Problem B. CLS and LCS
Claris is learning about the longest common subsequence problem.
(这里省略一段LCS的介绍,因为最长公共子序列是dp的经典问题,所以大家可以自行查询)
For homework she was given two strings A and B, both of length N and she had to determine the length of the LCS of A and B. She determined the answer to be K but lost B. Given A and K, help her find a possible value of B. It is possible that Claris may have made a mistake and no such B exists, in that case output “WRONGANSWER”(without quotes).
Input
The first line of input contains two integers N(1<= N<=2000), K(0<=K<=2000). The second line contains a string A consists of N lowercase letters.
Output
Output one line consisting of the string B of N lowercase letters, or “WRONGANSWER” if no B is valid. If there are multiple correct B output any of them.
Examples
standard input | standard output |
---|---|
3 2 cls | csl |
3 4 cls | WRONGANSWER |
Note
For the first example, another possible answer is “csy”.

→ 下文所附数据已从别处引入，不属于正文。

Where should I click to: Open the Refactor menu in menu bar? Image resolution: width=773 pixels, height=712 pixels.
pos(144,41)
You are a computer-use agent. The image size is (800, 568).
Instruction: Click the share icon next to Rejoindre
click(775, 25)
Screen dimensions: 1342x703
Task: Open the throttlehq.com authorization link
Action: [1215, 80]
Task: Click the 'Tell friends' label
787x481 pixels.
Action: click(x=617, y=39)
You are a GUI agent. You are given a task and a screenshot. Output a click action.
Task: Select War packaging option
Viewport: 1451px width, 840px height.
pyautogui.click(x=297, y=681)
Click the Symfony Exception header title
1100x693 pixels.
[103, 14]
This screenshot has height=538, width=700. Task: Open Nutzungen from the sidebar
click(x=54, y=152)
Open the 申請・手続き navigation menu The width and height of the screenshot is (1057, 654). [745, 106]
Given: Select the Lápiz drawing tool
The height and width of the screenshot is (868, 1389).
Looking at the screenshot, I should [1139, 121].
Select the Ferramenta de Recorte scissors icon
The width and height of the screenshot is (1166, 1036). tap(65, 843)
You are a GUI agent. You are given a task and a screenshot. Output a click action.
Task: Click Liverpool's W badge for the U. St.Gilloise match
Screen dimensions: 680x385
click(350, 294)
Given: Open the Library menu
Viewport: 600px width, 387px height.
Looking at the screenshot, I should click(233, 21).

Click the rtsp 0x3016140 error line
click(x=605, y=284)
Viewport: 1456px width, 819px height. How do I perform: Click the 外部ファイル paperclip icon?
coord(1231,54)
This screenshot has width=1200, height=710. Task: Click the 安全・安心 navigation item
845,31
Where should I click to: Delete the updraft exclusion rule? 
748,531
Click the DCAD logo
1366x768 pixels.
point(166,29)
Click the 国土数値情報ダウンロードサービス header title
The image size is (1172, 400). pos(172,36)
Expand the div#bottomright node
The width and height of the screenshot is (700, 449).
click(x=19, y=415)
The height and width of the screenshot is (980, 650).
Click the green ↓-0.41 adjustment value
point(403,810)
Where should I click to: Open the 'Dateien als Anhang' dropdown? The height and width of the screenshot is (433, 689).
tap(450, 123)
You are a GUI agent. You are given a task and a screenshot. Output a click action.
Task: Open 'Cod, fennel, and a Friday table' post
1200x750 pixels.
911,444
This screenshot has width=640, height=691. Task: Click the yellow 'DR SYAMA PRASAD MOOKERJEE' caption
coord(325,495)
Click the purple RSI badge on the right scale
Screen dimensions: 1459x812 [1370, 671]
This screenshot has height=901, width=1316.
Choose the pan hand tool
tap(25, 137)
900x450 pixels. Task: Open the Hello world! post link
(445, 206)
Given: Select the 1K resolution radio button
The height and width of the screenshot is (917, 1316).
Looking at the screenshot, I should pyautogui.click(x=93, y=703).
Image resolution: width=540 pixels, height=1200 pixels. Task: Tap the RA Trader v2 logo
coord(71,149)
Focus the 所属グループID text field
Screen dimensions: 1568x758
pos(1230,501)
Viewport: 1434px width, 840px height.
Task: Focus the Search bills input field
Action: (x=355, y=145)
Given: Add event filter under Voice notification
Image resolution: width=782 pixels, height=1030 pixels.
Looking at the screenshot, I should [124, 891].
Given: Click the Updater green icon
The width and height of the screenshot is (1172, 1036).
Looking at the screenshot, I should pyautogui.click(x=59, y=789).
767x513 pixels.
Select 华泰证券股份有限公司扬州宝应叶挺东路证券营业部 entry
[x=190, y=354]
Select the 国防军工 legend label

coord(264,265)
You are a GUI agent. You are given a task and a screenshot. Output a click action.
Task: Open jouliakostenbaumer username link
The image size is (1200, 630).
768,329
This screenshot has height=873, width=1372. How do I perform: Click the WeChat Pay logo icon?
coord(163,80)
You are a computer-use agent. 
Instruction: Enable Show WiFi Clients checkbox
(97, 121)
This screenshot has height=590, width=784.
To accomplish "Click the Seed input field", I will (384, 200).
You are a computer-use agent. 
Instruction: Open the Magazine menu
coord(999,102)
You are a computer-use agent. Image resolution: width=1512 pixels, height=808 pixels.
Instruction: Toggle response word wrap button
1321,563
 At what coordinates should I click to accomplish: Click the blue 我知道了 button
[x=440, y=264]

- 题意 : A和B两字符串的LCS长度是k,现给定A和k,输出一个B。
- 思路 : 统计A中出现次数最少的字母,例如是a,就将B置为N个a,然后从前往后把A中不是a的字母替换B中字母,替换k-a个即可。
例如 A :acbdbaaad N = 9, K = 8.
其中c个数最少,则B = ccccccccc
K - c个数 = 7
则B = acbdbaaac。 - 代码 :
#include "bits/stdc++.h"
using namespace std;
#define mem(a,b) memset(a,b,sizeof(a))
#define fori(i,l,u) for(int i = l;i < u;i++)
#define forj(j,l,u) for(int j = l;j < u;j++)
#define F first
#define S second
#define pb push_back
#define mk make_pair
typedef long long ll;
typedef pair<int, int> pi;
typedef pair<string, int> ps;
typedef vector<int> vi;
typedef vector<string> vs;
typedef vector<pi> vpi;
const int maxn = 1e5 + 6;
int n,k;
char a[maxn],b[maxn];
int res[maxn];
void init(){
mem(res,0);
}
int main()
{
// freopen("1.txt", "r", stdin);
init();
cin>>n>>k;
fori(i, 0, n)cin>>a[i];
fori(i, 0, n){
res[a[i] - 'a'] ++;
}
int m = maxn;
int p = 0;
fori(i, 0, n){
if (res[i] != 0) {
if (m >= res[i]) {
m = res[i];
p = i;
}
}
}
char c = 'a' + p;
fori(i, 0, n) b[i] = c;
int num = 0;
fori(i, 0, n){
if (a[i] != c) {
b[i] = a[i];
num++;
if (num == k-res[p]) {
break;
}
}
}
if (num < k-res[p]) {
cout<<"WRONGANSWER"<<endl;
}
else
cout<<b<<endl;
return 0;
}
- 遇到的问题 : 一开始觉得自己技能点不够,不敢轻举妄动。这些构造类的题考验的就是思维,所以要仔细想。还是cf打得不够多啊。